Every line in the records below with the string "help" needs to be copied out.

*** Opening Given information ***

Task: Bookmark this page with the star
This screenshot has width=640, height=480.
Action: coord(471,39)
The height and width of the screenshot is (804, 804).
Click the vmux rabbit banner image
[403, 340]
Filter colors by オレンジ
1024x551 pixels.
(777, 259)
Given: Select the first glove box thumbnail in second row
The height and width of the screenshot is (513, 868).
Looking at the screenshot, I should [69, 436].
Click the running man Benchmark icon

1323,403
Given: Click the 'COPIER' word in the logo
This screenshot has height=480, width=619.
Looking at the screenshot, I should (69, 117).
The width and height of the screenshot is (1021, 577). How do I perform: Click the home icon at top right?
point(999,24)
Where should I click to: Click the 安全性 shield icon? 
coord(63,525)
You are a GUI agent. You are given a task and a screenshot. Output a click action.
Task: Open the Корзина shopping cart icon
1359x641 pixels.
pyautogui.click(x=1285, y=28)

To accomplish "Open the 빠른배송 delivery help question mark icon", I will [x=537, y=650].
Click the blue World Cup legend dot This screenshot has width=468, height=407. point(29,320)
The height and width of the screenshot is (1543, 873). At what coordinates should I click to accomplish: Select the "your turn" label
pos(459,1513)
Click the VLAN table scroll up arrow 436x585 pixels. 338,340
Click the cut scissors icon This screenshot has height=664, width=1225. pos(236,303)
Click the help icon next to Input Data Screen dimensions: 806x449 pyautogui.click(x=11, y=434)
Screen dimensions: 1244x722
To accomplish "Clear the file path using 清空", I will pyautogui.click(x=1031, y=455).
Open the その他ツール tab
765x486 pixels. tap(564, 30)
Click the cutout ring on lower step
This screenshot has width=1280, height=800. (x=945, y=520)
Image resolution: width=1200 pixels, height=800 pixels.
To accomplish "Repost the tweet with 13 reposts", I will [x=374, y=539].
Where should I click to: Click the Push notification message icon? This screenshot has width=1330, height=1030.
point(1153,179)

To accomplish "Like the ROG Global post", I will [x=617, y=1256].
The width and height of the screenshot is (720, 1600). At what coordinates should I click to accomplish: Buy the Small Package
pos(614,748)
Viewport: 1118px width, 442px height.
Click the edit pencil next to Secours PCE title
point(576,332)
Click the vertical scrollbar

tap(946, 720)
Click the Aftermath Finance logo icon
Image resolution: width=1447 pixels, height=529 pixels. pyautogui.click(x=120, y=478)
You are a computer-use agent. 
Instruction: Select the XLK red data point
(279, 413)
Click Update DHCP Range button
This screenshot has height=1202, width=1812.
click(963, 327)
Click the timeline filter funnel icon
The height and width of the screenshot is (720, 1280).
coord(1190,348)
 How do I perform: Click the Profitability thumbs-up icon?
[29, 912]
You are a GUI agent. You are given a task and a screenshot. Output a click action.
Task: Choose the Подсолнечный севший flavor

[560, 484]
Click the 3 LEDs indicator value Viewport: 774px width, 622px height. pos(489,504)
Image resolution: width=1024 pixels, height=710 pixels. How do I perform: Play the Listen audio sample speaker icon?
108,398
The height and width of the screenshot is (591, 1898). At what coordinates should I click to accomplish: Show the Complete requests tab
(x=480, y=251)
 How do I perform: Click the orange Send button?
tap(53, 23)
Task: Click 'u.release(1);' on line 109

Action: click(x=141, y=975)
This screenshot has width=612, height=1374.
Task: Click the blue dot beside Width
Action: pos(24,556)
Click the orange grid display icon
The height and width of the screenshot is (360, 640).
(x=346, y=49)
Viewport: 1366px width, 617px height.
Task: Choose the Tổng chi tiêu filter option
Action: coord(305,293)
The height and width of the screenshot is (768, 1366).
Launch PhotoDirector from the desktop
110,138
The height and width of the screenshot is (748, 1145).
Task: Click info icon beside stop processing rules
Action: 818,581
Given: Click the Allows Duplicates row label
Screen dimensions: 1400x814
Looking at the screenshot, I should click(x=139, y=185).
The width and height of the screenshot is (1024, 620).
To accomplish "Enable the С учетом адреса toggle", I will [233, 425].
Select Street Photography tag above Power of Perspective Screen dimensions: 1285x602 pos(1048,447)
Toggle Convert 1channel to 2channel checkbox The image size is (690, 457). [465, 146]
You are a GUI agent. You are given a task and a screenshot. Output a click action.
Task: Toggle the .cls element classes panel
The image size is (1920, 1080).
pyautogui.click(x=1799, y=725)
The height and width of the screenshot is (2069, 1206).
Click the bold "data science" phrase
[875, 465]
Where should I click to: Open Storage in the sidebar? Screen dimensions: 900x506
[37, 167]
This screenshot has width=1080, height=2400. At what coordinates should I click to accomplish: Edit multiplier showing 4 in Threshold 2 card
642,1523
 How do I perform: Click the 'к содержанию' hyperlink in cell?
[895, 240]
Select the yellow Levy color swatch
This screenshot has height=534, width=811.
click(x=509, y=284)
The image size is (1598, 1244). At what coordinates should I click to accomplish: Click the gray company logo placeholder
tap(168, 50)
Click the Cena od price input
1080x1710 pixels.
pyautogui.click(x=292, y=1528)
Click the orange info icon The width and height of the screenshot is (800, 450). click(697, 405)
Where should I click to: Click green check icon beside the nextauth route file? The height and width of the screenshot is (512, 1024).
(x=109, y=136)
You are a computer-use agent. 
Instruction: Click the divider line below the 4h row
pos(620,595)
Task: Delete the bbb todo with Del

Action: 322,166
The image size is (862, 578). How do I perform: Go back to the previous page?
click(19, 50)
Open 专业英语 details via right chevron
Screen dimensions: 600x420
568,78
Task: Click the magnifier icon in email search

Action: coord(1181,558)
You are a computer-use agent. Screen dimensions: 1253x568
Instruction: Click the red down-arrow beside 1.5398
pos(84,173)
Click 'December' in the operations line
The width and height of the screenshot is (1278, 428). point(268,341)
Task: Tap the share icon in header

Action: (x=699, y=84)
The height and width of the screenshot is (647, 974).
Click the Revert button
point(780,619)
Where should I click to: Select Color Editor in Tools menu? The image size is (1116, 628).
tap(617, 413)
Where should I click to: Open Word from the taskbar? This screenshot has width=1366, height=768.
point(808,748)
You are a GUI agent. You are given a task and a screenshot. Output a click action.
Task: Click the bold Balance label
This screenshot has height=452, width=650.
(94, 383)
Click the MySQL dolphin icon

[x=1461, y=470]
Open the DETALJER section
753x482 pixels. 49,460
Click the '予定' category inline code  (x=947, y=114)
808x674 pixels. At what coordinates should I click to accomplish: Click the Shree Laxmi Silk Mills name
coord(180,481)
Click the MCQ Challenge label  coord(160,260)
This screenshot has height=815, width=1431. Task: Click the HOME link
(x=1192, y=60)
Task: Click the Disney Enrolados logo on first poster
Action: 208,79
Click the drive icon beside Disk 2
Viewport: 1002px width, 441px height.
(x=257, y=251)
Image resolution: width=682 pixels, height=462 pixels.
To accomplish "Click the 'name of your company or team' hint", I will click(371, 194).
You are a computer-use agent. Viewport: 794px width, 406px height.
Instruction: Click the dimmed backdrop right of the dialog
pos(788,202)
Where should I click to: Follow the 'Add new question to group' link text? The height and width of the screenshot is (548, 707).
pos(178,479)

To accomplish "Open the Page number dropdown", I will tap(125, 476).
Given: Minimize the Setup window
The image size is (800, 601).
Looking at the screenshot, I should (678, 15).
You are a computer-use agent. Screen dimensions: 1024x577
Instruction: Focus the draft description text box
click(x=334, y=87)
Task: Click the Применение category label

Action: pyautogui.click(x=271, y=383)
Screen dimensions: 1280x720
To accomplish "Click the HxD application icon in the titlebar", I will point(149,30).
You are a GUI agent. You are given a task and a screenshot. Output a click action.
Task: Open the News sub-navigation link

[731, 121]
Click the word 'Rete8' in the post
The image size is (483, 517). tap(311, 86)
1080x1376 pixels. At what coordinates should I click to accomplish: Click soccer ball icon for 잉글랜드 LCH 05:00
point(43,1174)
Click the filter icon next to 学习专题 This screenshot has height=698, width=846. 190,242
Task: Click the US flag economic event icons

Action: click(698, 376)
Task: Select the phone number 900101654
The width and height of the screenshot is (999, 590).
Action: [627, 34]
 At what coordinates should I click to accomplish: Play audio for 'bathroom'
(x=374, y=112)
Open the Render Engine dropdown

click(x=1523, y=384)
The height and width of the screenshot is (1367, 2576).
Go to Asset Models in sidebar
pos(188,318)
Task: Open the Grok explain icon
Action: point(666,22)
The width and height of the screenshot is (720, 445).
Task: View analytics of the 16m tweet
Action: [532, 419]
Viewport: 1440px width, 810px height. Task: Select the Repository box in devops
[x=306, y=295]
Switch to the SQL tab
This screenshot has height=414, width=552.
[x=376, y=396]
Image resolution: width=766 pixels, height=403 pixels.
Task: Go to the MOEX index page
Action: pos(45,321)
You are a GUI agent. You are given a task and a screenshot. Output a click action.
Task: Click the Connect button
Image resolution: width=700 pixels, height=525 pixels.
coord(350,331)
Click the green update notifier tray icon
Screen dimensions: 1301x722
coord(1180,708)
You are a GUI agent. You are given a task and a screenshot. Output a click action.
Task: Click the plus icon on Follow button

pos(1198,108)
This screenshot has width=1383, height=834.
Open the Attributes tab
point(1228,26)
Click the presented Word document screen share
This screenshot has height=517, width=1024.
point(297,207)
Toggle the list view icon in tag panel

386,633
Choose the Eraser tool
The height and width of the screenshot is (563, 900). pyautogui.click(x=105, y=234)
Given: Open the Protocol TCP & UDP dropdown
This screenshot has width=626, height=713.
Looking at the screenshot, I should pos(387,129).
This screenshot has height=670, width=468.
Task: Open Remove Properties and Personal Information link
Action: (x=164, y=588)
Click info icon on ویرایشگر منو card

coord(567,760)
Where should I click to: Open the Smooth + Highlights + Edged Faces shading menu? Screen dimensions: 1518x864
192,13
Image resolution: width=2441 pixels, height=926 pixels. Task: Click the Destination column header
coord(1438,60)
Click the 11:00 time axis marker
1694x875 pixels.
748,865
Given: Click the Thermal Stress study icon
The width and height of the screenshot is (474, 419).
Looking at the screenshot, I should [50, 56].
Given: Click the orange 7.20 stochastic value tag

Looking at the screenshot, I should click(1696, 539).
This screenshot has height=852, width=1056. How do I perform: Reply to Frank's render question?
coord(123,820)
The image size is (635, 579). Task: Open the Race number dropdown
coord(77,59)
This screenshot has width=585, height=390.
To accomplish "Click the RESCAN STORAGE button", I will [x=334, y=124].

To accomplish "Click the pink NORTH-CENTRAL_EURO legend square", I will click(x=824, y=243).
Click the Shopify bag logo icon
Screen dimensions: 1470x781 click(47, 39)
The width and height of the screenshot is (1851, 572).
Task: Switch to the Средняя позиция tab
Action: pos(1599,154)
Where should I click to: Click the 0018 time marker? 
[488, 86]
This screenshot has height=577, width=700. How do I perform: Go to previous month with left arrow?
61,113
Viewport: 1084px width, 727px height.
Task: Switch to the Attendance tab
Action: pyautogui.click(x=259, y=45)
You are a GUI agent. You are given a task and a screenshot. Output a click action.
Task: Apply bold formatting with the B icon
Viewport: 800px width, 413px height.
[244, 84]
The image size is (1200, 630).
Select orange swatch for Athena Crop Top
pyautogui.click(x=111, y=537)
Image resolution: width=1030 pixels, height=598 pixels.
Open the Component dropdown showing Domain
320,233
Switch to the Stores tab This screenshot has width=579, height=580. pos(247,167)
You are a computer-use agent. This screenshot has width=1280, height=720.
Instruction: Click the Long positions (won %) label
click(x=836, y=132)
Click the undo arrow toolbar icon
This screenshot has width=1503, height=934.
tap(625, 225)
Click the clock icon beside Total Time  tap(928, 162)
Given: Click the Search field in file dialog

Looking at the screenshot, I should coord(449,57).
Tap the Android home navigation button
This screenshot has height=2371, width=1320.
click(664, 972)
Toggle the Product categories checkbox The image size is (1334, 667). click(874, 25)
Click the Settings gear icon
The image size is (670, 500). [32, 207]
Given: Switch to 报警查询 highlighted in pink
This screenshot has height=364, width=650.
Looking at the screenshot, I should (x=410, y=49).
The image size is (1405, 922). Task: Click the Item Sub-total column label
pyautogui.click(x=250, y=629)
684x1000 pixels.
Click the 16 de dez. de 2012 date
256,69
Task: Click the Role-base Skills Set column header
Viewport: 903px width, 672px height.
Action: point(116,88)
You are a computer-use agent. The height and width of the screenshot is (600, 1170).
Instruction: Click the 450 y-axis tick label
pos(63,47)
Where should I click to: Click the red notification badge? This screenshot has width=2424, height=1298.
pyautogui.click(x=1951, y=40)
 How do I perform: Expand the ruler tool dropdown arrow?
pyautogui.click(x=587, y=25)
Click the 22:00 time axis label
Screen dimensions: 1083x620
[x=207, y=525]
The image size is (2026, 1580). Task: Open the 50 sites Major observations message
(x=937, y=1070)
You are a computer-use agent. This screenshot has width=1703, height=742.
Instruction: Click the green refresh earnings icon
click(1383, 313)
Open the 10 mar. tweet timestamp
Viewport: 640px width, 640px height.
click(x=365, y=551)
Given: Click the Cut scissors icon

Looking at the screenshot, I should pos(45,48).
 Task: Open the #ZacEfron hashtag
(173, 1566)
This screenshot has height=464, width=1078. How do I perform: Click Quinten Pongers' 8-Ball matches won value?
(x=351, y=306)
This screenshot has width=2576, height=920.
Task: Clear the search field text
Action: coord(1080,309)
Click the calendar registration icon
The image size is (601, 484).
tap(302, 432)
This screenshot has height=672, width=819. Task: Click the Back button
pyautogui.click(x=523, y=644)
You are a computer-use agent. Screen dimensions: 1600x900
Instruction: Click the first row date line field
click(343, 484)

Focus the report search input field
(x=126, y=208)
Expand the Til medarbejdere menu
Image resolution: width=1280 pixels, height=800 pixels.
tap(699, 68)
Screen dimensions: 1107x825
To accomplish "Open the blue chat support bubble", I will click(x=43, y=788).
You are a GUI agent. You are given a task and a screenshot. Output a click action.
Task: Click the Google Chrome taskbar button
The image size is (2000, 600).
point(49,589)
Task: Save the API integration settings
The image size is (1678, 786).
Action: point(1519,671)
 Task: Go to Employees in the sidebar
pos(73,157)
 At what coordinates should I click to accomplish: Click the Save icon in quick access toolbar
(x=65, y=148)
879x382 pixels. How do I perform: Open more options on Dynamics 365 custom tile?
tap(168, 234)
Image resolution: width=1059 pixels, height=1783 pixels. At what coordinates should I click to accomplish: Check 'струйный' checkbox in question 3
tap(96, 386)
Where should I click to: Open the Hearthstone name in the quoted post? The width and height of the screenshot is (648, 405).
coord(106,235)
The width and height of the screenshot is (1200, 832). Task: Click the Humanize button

*** Closing Given information ***

:: Written solution ::
To accomplish "Open the 빠른배송 delivery help question mark icon", I will [x=537, y=650].
Click the help icon next to Input Data Screen dimensions: 806x449 pyautogui.click(x=11, y=434)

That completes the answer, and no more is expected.